● **What to work on**
Copy out the entries word for word, starting with the line that contains "Task: Click the bank building regulation icon" and continuing through the end of the entries.
#### Extracted data ####
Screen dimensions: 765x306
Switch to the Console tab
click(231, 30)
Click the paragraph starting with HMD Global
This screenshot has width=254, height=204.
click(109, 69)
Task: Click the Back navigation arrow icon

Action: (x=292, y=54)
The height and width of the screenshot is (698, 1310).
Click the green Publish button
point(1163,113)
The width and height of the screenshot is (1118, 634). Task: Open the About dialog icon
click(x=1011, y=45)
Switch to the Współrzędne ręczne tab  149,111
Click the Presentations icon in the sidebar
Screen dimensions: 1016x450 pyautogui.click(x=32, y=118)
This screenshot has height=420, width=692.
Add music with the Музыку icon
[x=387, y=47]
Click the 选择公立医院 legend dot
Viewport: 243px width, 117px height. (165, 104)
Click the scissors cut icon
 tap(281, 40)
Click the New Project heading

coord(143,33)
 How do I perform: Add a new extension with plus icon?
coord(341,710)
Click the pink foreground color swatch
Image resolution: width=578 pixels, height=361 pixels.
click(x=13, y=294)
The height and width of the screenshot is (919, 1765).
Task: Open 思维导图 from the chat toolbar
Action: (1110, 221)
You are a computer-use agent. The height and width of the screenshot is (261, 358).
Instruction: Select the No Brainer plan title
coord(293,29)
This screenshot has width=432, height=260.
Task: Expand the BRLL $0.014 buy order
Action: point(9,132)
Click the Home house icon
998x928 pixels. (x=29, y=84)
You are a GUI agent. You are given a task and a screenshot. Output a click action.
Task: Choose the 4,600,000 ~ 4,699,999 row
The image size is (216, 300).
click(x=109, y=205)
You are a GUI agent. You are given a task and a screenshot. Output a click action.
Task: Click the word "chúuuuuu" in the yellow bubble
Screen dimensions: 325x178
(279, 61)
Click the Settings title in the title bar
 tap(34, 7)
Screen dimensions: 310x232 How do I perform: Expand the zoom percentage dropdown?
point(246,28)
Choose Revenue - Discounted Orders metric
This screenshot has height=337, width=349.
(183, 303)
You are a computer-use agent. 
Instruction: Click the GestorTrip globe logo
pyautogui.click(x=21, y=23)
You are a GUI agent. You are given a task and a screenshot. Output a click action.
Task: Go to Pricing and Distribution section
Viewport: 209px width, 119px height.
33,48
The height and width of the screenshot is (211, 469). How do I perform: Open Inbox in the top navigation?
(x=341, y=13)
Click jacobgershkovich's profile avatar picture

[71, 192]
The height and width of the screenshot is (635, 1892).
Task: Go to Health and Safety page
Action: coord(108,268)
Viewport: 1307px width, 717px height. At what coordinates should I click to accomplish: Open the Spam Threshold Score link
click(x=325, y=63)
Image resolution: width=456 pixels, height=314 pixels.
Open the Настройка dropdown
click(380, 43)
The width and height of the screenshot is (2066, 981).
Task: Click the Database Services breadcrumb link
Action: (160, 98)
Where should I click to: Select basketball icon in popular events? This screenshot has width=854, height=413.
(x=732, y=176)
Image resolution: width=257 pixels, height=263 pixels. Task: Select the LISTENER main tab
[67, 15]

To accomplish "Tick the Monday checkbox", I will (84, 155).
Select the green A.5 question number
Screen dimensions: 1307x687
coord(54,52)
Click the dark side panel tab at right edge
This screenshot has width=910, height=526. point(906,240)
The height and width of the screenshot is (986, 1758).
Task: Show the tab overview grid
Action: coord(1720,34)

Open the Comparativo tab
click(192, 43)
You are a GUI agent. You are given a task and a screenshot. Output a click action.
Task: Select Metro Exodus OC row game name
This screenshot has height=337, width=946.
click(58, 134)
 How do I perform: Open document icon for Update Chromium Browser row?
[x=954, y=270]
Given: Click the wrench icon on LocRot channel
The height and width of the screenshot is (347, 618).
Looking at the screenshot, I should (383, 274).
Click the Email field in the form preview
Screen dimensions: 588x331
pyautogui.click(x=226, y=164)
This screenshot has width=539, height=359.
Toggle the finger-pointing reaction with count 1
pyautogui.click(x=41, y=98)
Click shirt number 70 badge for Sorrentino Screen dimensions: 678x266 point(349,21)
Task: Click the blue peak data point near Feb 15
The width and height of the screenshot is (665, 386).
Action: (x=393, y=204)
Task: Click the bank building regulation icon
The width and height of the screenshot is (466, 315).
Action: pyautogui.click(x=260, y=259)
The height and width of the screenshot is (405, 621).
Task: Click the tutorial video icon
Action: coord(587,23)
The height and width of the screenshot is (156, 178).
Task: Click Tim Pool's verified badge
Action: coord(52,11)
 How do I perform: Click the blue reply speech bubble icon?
####
● **Task answer**
Task: Click the bank building regulation icon
The width and height of the screenshot is (466, 315).
Action: pyautogui.click(x=260, y=259)
The height and width of the screenshot is (405, 621).
Task: Click the tutorial video icon
Action: coord(587,23)
The height and width of the screenshot is (156, 178).
Task: Click Tim Pool's verified badge
Action: coord(52,11)
 How do I perform: Click the blue reply speech bubble icon?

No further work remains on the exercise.